_TASK DESCRIPTION_
Could you transcribe every entry below exactly, leaving out the pictures?

(Stored records)
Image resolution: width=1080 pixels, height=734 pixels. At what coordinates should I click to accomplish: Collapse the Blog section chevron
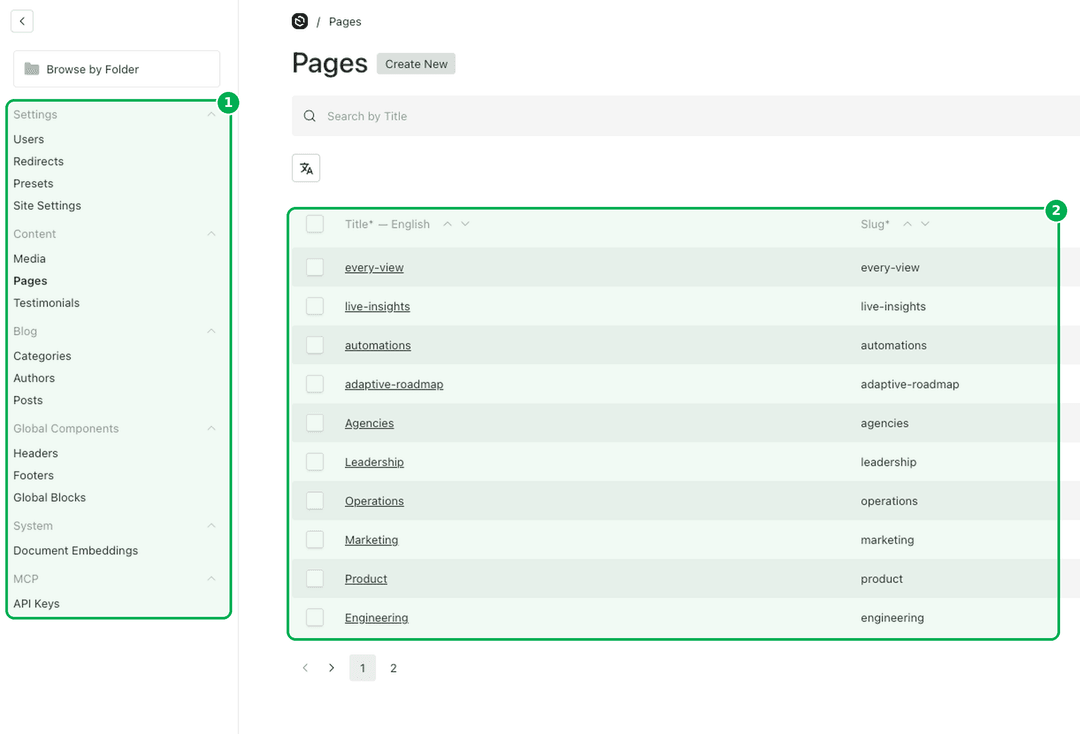tap(211, 331)
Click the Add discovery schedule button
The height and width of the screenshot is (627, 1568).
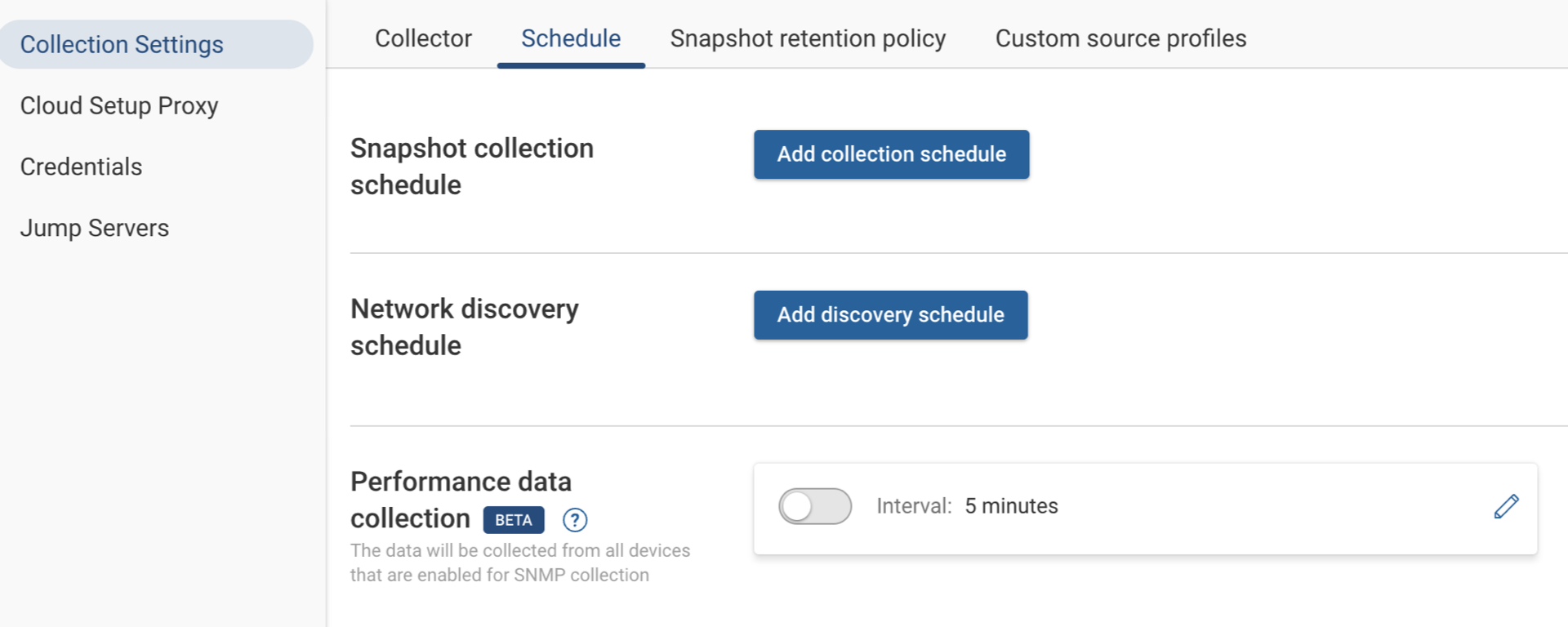[x=890, y=314]
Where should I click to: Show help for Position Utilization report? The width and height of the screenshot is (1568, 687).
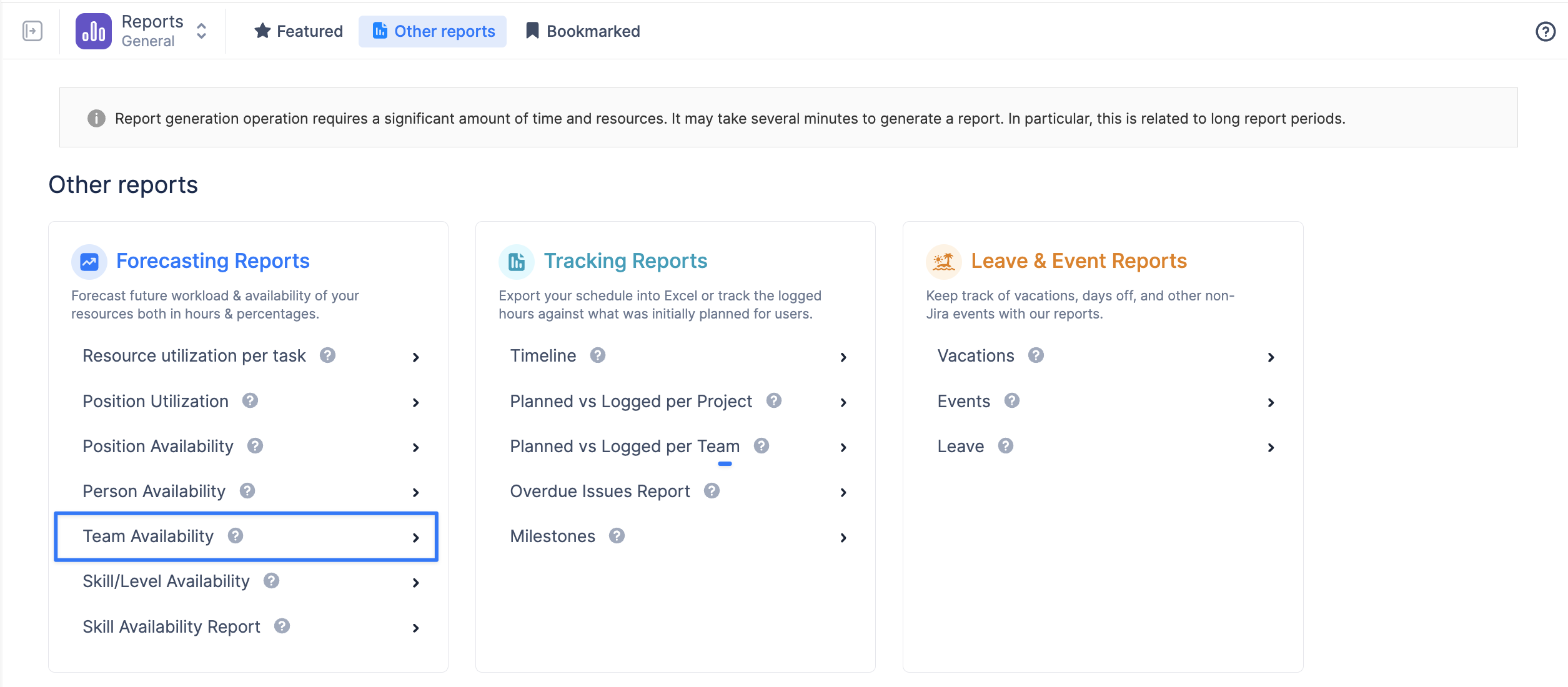point(251,400)
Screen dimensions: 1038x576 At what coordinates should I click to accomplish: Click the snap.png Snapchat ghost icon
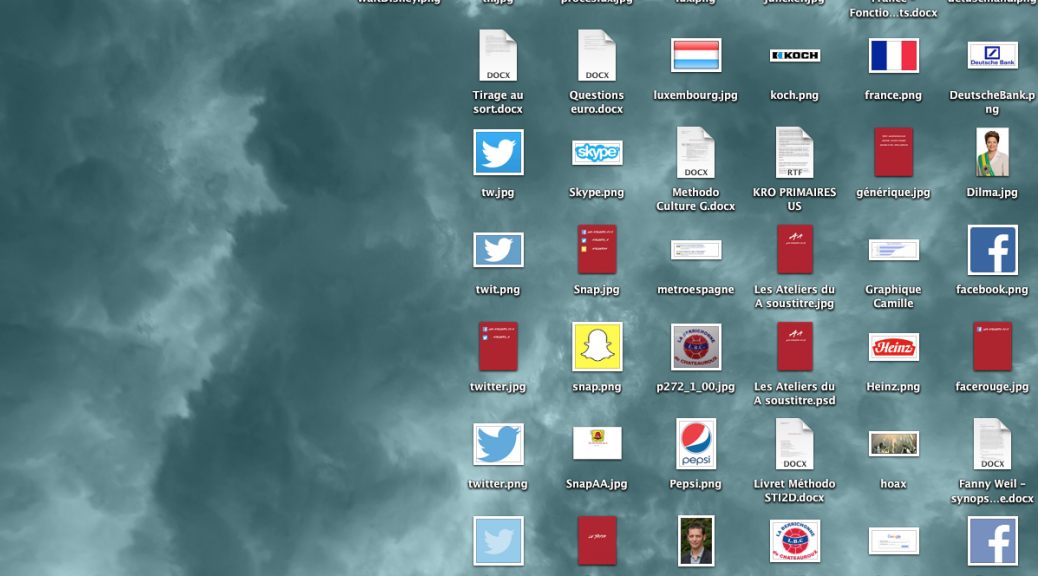596,347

_OUTPUT FOR THIS EXERCISE_
Image resolution: width=1080 pixels, height=734 pixels. At what coordinates should I click to accomplish: Collapse the Blog section chevron
tap(211, 331)
Click the Add discovery schedule button
The height and width of the screenshot is (627, 1568).
[x=890, y=314]
Where should I click to: Show help for Position Utilization report? The width and height of the screenshot is (1568, 687).
point(251,400)
Screen dimensions: 1038x576 At what coordinates should I click to accomplish: Click the snap.png Snapchat ghost icon
596,347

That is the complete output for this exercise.